● **EXTRACTO SELECCIONADO**:
"""
Como es bien sabido, tener una cocina limpia y ordenada es clave para dar una buena imagen de la casa, así como para cuidar de la salud personal. No obstante, hay muchas veces en las que se pasan por alto pequeños hábitos que cambian por completo esa idea.
Y es que, hay tareas cotidianas que, aunque no nos demos cuenta, las realizamos mal: cometemos algunos errores que pueden influir directa o indirectamente en la higiene de la propia cocina y causarnos enfermedades.
Un error al limpiar los vasos
Uno de los detalles que más se ignora es el mantenimiento de los vasos. Al usarse constantemente para ingerir líquidos o para cocinar, es inevitable que tarde o temprano acaben sucios.
Así lo explica la creadora de contenido "Limpiaterapia con Andrea", que ha detectado un fallo muy común que muchas personas suelen cometer al secar los vasos nada más lavarlos.
Tal y como apunta la experta, colocar los vasos boca abajo encima de un trapo o superficie plana puede resultar mucho más peligroso de lo que a simple vista parece.
Porque, aunque parezca evidente para evitar la entrada de la suciedad y el polvo, lo cierto es que en esta posición los vasos no se ventilan adecuadamente. Por lo tanto, la humedad queda atrapada dentro del vaso.
Suciedad en exceso
La creadora de contenido indica que esta humedad genera un ambiente idóneo para el crecimiento de bacterias y moho. Como resultado, afecta a la higiene, el olor y el estado de los propios vasos.
En sus palabras, la humedad acumulada debajo de los vasos puede dar pie a microorganismos. Por no hablar de que, si los vasos se apoyan en un paño húmedo o una encimera mal ventilada, las bacterias del tejido o la superficie pueden ensuciar el vidrio incluso habiendo lavado previamente.
Para evitar este inconveniente, hay que secar los vasos en áreas que no sean planas. Es decir, boca arriba o preferiblemente, en un escurreplatos preparado para permitir el paso del aire.
"""
● **SECCIÓN DE DATOS**:
"""
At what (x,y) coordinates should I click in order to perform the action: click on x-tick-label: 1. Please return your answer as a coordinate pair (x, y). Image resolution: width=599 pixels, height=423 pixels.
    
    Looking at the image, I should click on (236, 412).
"""
● **SU TAREA**: De acuerdo con el extracto sobre la limpieza de los vasos, ¿en qué posición o lugar conviene secarlos para evitar la humedad atrapada?

● **RESULTADO**: Boca arriba o, preferiblemente, en un escurreplatos preparado para permitir el paso del aire.